Friday, 4 November 2016

Manufacturing Process of Liquid oxygen Nitrogen Plants

Oxygen nitrogen plants are industrial systems used for production of artificial oxygen and nitrogen. The plants are used in a large number of industries ranging from metal processing to the waste water treatment. Oxygen is vital for sustaining life on the planet earth and is valued for its oxidative properties and it is characterized by its high reactivity because of which it easily combines with any element to form compounds. The gas is odorless, tasteless and colorless. It is said to be the third most abundant element in the universe after hydrogen and helium. Moreover, it constitutes 21 per cent of the atmosphere of the planet and makes up around half of the total mass of the earth.

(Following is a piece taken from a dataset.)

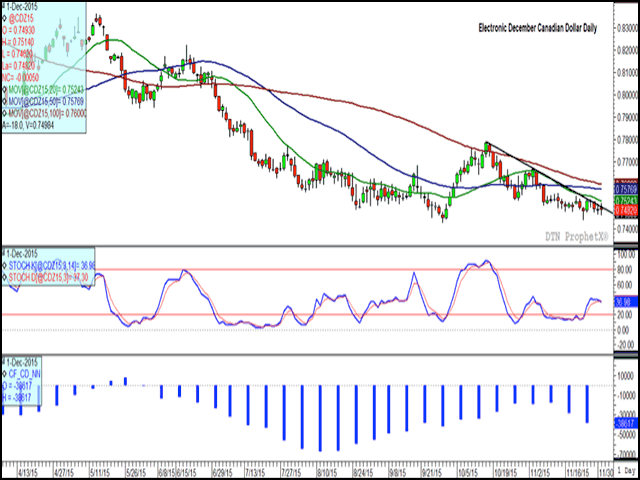Click diamond icon beside STOCH K legend
Viewport: 640px width, 480px height.
coord(5,265)
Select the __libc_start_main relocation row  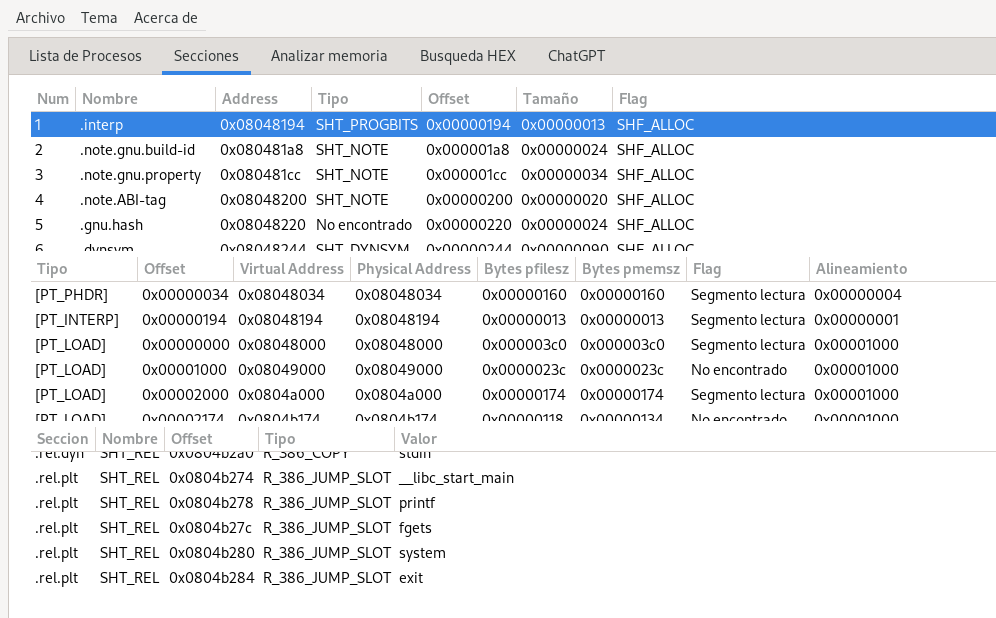pos(455,478)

Moreover, oxygen is a reactive gas which is found in the atmosphere as well as the core of the earth. On the other hand, nitrogen is found in very small quantities in the core of the earth but constitutes 74% of the earth’s atmosphere. However, both the gases are widely used in the industrial processes.  Liquid oxygen nitrogen plants are fabricated using two technologies—pressure swing adsorption (PSA) and cryogenic distillation. The former is used for generating oxygen and nitrogen on a small scale with low purity while the later is used for producing oxygen and nitrogen on a large scale with high purity. However, the industries prefer using cryogenic oxygen nitrogen plants as they are more efficient and can produce industrial gases with purity specified by the industries.   If you are interested in buying a plant, you can find a reputed oxygen plant supplier knowing for offering the best oxygen generating equipment in the market.

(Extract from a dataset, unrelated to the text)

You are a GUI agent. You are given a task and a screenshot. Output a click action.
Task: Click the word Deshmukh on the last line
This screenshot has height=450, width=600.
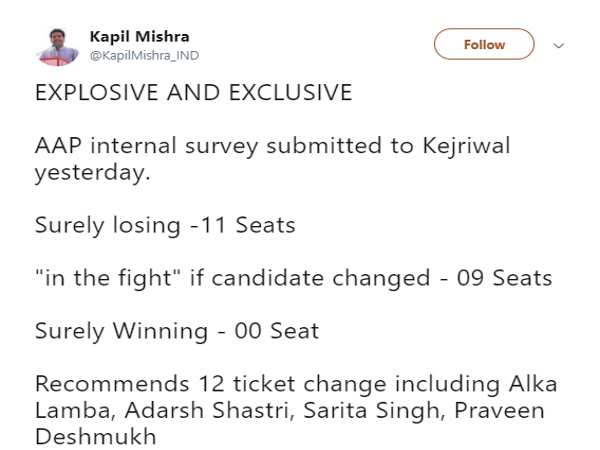click(x=95, y=437)
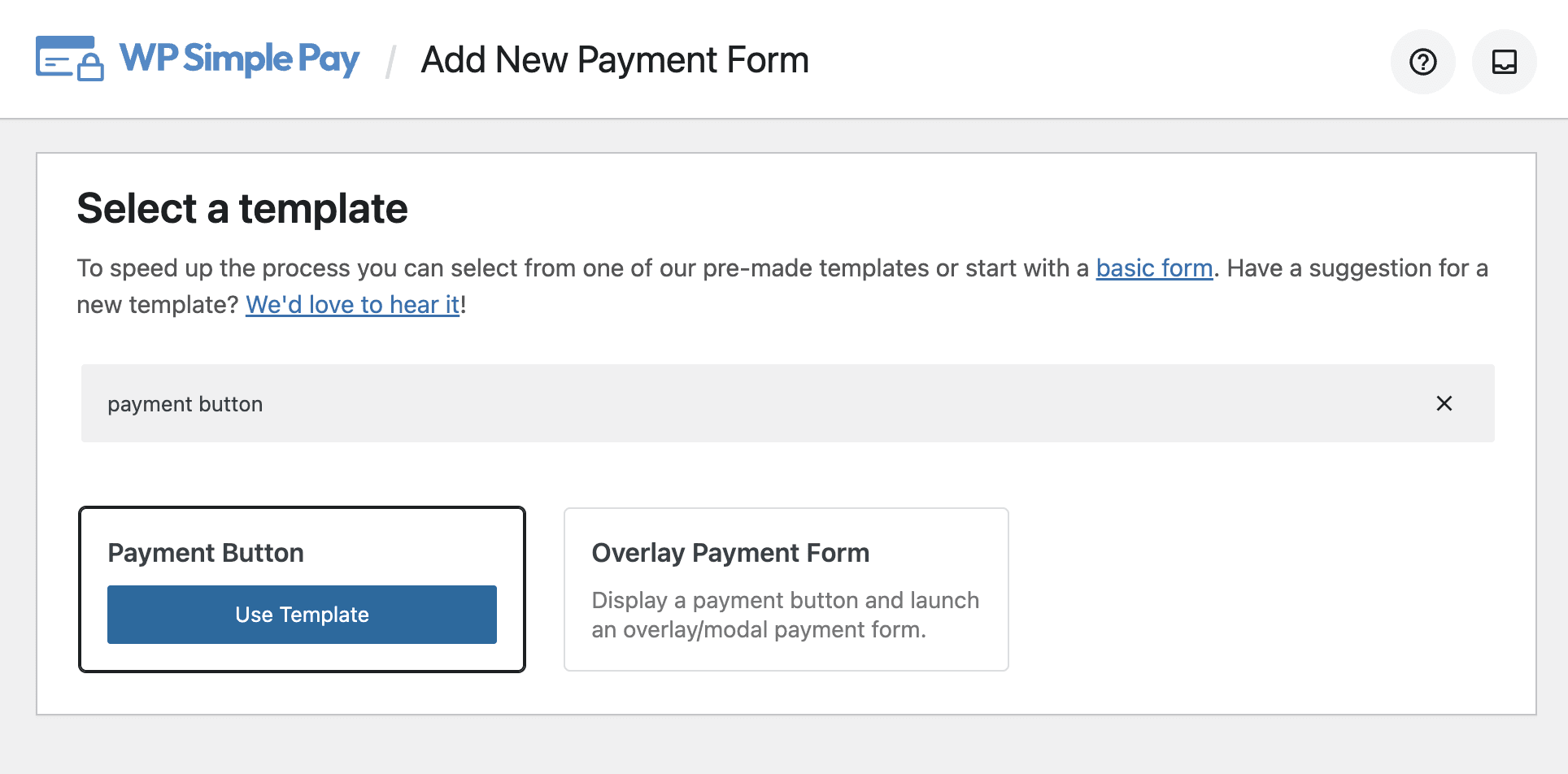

Liquid oxygen nitrogen plants are based on the process cycle of Linde & Claude, which was pioneered in 1930. The plants are manufactured using an air compressor, molecular sieve purification system, expander and air separation column. Oxygen and nitrogen are generated by the liquefaction of atmospheric air in the air separation unit. The air is entered into the molecular sieve purification system where the impurities such as carbon dioxide, moisture and hydrocarbons are removed. After that, the air is moved into the heat exchangers where it is cooled to cryogenic temperatures. The air is separated into nitrogen at the top of the column and crude form of oxygen at the bottom.  Oxygen is collected and moved into the low pressure distillation column where it is distilled until it meets the commercial specifications.